A stress-free childhood increases the risk of depression: research

A Dutch researcher has found that children who have a stress-free, happy childhood have a greater risk of developing depression when they grow up.

Esther Nederhof from Groningen’s UMCG university teaching hospital studied 1,000 youngsters and found that those who had a happy childhood were more prone to depression as adults.

Stress is an important cause of depression and Nederhof set out to find out why some people develop depression after a period of stress and others do not.

She found that children who have had relatively stress-free childhoods have a greater chance of developing depression if they encounter stress as adults. The results of the research are due to be published in Psychological Science this week.

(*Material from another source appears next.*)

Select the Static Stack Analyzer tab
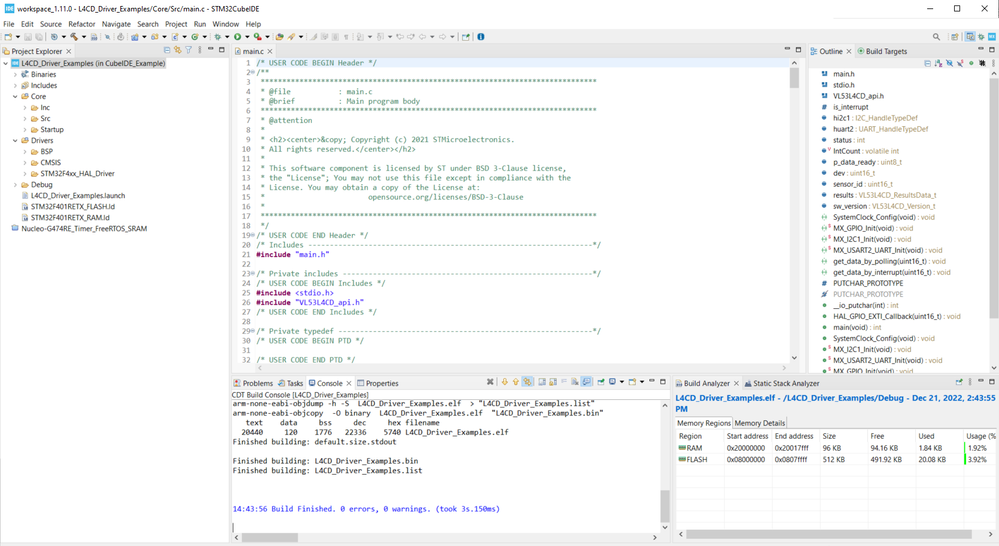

‘If you adapt to a stressful situation when you are young, you are mentally better prepared when you are older,’ she is quoted as saying by news agency ANP.

‘It would appear that people who are programmed to deal with stress from a young age can adapt to their environment as an animal would,’ she said.

This would also explain the differences in the way professionals such as soldiers and police officers react to stressful situations, ANP quoted her as saying.

According to local newspaper Dagblad van het Noorden, not all young people will become depressed if they have an easy childhood. People who are good at switching tasks are also less likely to be affected by stress, Nederhof said.

‘They are more likely to shrug their shoulders and get on with things, rather than brooding on stressful events,’ she told the paper.